A vendor take back mortgage is not a common type of mortgage. In fact, it’s not even offered by financial institutions. That said, this type of mortgage can help people who are short on funds even after negotiating the purchase price. Keep reading to find out more about what is a vendor take back mortgage.
What is a vendor take back mortgage?
A Vendor take back mortgage, simply known as VTB, is also sometimes referred to as a seller take-back mortgage. Basically, if the seller owns the property outright, they can lend the money to the buyer to help complete the transaction. This is not a traditional mortgage, which is why you don’t hear about it often.
Since the VTB becomes the mortgage lender, the buyer is now the borrower. You pay back the mortgage based on the contractual obligations and loan terms you have set with the seller.
A VTB is only possible if the seller owns the property outright. If the seller still has a mortgage, they won’t be able to offer any seller financing.
Types of VTB financing
VTB Financing has two available options: partially-funded and fully-funded. What you decide on is a personal choice and what the seller is offering.
Partially-funded VTB mortgage
As the name implies, a partially-funded VTB mortgage, is where the seller of a property offers you limited funds to cover the remaining portion of the mortgage that you could not secure.
For example, let’s say you’ve purchased a home with a sale price of $650,000, and you have a down payment of 20% ($130,000). That means you need a mortgage of just $520,000. During the appraisal process, the bank says the home is worth only $575,000, so they’ll only lend you $445,000. That means you’ll be short $75,000. Assuming the offer was unconditional, you’re still on the hook for the remaining amount.
You could borrow money from family or use a private lender to make up the difference. However, the seller may offer you a VTB to cover the remaining principal amount at a lower rate. If you accept, you’d have two mortgage payments. One would go to the traditional lender and the other to the seller.
Fully-Funded VTB mortgage
While rare, fully funded VTB mortgages occasionally happen. For example, in a buyer’s market, a seller might offer a VTB with favourable terms to help someone who wouldn’t normally qualify for a traditional mortgage.
No money would be exchanged when the transaction is completed, but the VTB mortgage would be the primary lien on the property.
Canadians require at least a 5% down payment when purchasing a home, so a fully-funded VTB mortgage could only cover the remaining amount. You can’t borrow money for your down payment.
Why consider a vendor take back mortgage?
Admittedly, some people will wonder what’s the point of a VTB mortgage when they can go to a traditional lender instead. Well, if things were that simple, the purchaser wouldn’t be asking what is a vendor take back mortgage.

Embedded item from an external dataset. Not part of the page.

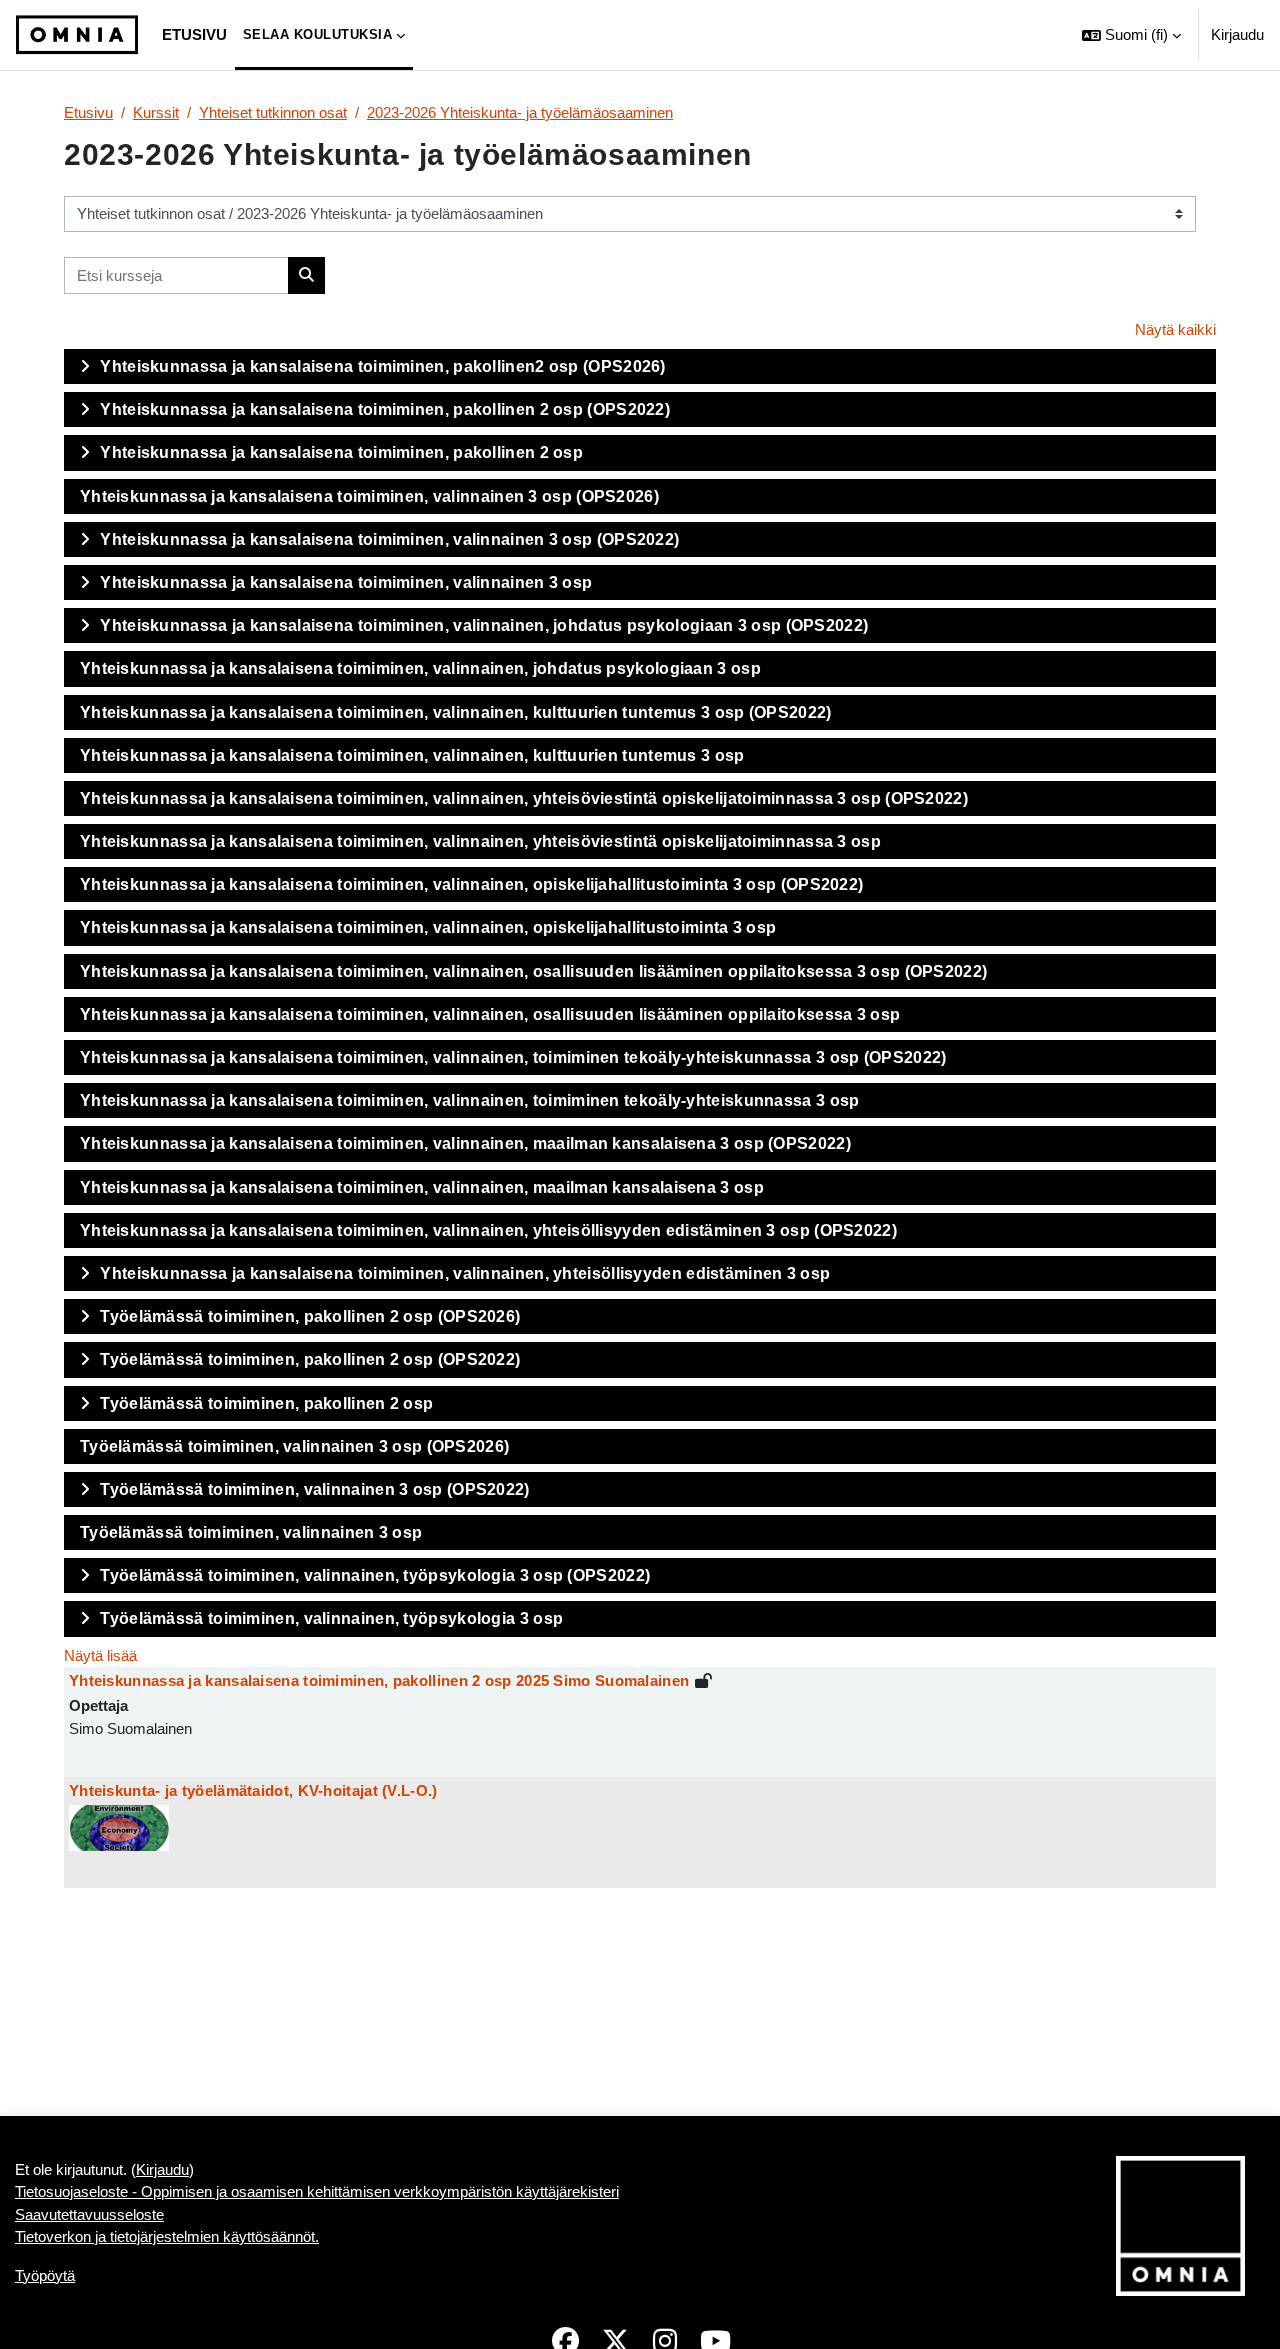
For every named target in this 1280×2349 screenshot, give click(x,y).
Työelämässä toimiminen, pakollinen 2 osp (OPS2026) (310, 1316)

Since mortgage rates have gone up, the cost of borrowing money has also increased. In addition, since the housing market has cooled, home appraisals aren’t coming in as high as they used to.
Some purchases are no longer able to secure enough funds to cover the entire agreed price. With a VTB, or second mortgage, you’d pay a higher interest rate than traditional lenders, but it would be lower than private lenders. So by getting a VTB mortgage, both sides could complete the transaction more quickly.

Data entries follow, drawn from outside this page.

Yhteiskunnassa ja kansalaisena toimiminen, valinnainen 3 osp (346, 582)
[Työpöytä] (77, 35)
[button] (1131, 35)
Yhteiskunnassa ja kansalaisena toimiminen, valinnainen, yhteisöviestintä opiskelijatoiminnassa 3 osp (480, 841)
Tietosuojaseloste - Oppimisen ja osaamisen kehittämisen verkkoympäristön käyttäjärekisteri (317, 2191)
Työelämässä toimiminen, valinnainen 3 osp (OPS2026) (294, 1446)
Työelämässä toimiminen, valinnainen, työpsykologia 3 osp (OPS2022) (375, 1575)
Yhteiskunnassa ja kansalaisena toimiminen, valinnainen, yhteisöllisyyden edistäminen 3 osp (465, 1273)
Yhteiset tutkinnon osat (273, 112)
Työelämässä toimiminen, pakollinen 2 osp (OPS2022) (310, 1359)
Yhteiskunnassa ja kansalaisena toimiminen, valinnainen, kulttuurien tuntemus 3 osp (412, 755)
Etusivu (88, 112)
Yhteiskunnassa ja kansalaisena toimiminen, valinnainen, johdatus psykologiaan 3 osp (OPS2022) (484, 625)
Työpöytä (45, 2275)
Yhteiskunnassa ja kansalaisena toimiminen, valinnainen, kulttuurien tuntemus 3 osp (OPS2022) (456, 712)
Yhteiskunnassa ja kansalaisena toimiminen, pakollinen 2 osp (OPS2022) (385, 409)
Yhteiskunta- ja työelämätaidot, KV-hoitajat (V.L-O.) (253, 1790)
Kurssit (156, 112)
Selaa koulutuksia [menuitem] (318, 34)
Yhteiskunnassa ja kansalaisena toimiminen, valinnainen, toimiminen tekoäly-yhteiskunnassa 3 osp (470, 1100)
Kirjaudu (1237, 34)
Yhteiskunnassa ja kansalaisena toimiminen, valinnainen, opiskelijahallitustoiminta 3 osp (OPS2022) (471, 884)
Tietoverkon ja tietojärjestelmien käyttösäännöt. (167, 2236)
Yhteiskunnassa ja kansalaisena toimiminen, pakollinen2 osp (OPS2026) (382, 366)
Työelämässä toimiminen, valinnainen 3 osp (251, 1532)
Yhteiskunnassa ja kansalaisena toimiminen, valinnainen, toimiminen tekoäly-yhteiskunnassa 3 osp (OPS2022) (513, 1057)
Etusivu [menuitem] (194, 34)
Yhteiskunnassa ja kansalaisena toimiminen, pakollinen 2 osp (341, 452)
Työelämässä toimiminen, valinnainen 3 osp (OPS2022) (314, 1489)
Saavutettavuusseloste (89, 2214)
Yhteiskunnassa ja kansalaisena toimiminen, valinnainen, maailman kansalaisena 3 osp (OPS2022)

Pros and cons of a VTB Mortgage
It’s time to go over the pros and cons in this what is a vendor take back mortgage guide. As you can imagine, a VTB is not for everyone, so you need to consider both sides before making a decision.
Pros of a VTB mortgage
- Helps close the deal – When financing is the hold up for securing a deal, a VTB could help complete the transaction.

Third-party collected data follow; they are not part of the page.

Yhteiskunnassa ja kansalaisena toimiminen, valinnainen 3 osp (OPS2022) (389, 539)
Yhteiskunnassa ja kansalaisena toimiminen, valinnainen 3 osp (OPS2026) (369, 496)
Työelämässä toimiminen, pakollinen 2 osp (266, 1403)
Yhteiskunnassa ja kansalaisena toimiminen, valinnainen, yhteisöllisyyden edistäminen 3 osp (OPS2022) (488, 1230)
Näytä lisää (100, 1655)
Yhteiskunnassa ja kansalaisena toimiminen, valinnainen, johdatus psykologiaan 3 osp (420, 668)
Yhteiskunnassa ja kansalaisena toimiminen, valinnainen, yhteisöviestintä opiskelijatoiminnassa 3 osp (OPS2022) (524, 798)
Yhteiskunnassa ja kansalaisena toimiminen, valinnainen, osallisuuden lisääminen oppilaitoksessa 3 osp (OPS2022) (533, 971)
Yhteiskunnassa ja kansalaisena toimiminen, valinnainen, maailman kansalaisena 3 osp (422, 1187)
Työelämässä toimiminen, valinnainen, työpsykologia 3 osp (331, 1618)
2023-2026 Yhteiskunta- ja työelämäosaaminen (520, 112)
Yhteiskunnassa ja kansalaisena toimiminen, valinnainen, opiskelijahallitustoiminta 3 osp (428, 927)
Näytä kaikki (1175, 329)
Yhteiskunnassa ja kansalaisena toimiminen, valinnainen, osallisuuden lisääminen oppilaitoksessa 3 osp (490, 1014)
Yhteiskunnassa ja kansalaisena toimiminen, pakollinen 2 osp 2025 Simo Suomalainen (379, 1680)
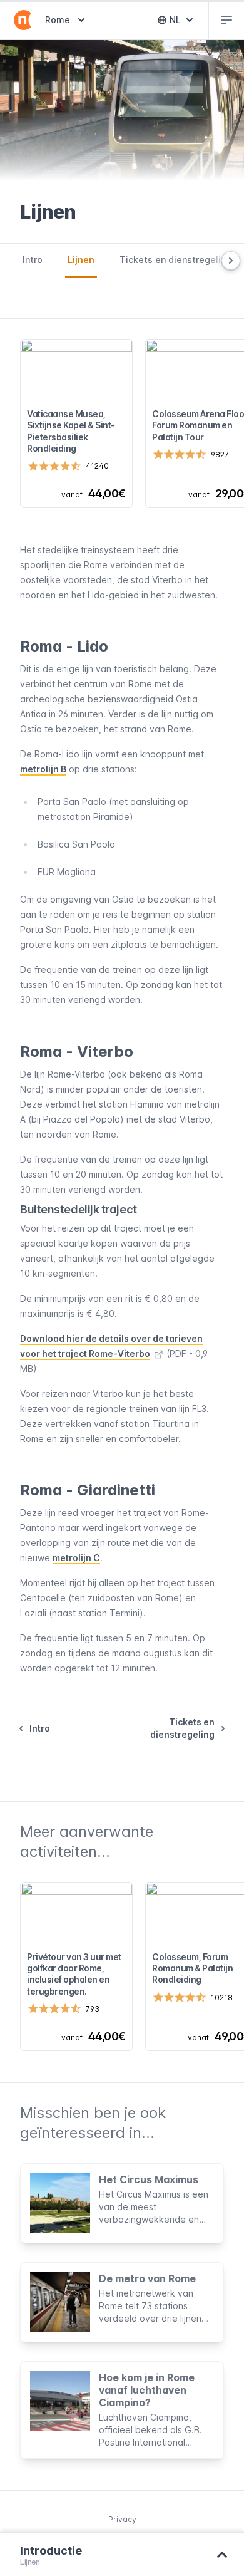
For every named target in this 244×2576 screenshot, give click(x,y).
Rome (66, 19)
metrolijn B (43, 769)
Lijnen (81, 259)
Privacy (122, 2519)
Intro (33, 259)
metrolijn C (76, 1557)
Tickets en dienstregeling (175, 259)
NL (184, 22)
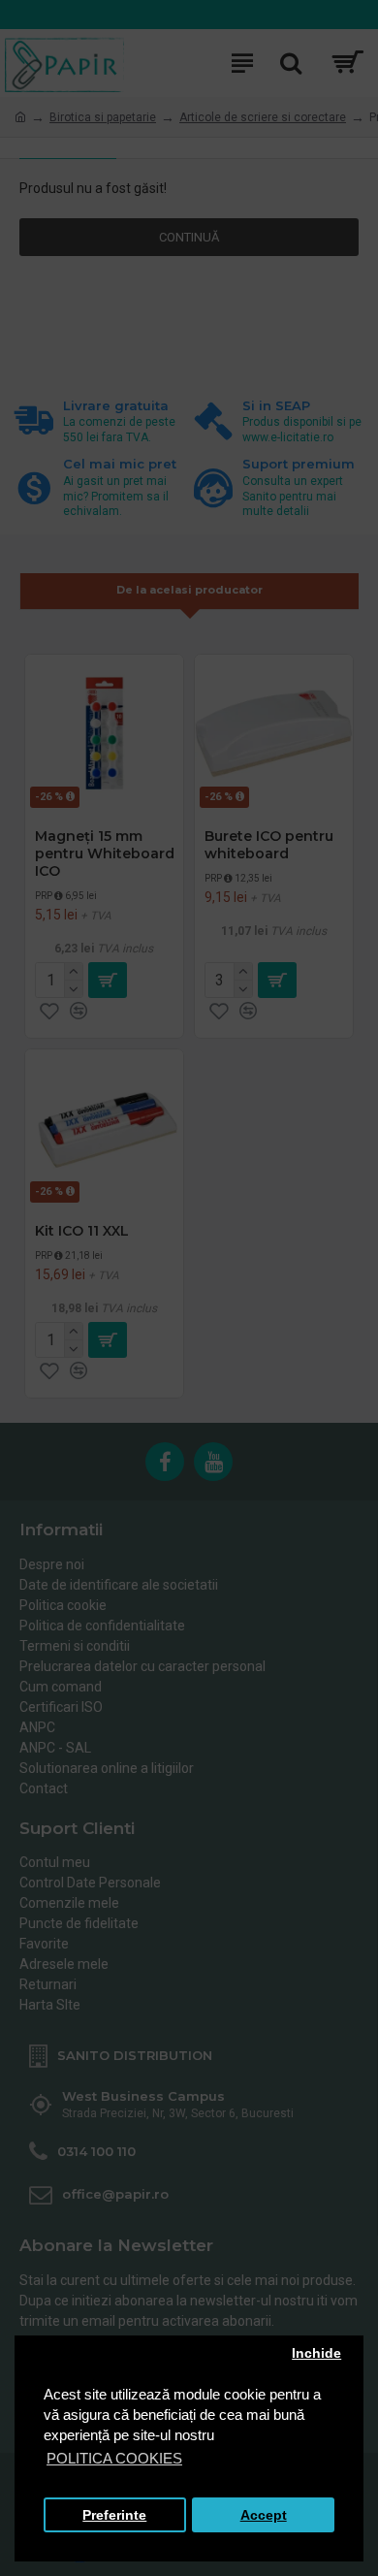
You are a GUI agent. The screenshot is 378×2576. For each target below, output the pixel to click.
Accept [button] (263, 2515)
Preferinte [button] (114, 2515)
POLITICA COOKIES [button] (114, 2458)
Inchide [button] (316, 2353)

- Potentially lower interest rates – The seller may offer a lower interest rate than a private lender. This is good for the buyer since their monthly payments will be lower. It also helps the seller since they get monthly payments with a fixed interest rate.
- Helps people with a low credit score – Some people with a poor credit history but stable income may struggle to secure a mortgage. If you’re offering a VTB mortgage, you can decide your risk tolerance.
- Defers capital gains – A VTB on commercial properties and investment properties allows you to defer and spread tour capital gain taxes over five years
Cons of a VTB mortgage
- You’re in the second position – When offering a partially-funded VTB mortgage, you would have the second lien on the home. That means if the buyer defaults, the traditional lender gets paid first.
- Must own your home entirely – You can’t offer a VTB mortgage if you still own a home
- Limited use – A VTB mortgage only makes sense in specific situations.
- Opportunity loss – With a VTB, you’re not getting the entire amount for your home right away. That means the equity you could have cashed out on is tied up, which prevents you from taking advantage of other investment opportunities.
- Extra paperwork – Anyone offering a VTB mortgage becomes a lender. That means you’ll need a real estate lawyer to help you draw up the paperwork.
Final thoughts
Now that you know what is a vendor take back mortgage, you need to think about the key takeaways. While the benefits of a VTB mortgage are pretty clear from the buyer’s perspective, most sellers likely won’t be interested in making an offer. First, they need to own the property outright. In addition, they take on a lot of risks. If the buyer can no longer make payments, it could be a long process to file for foreclosure. That said, in the right situation, a VTB could benefit both sides of the deal since it does offer some flexibility.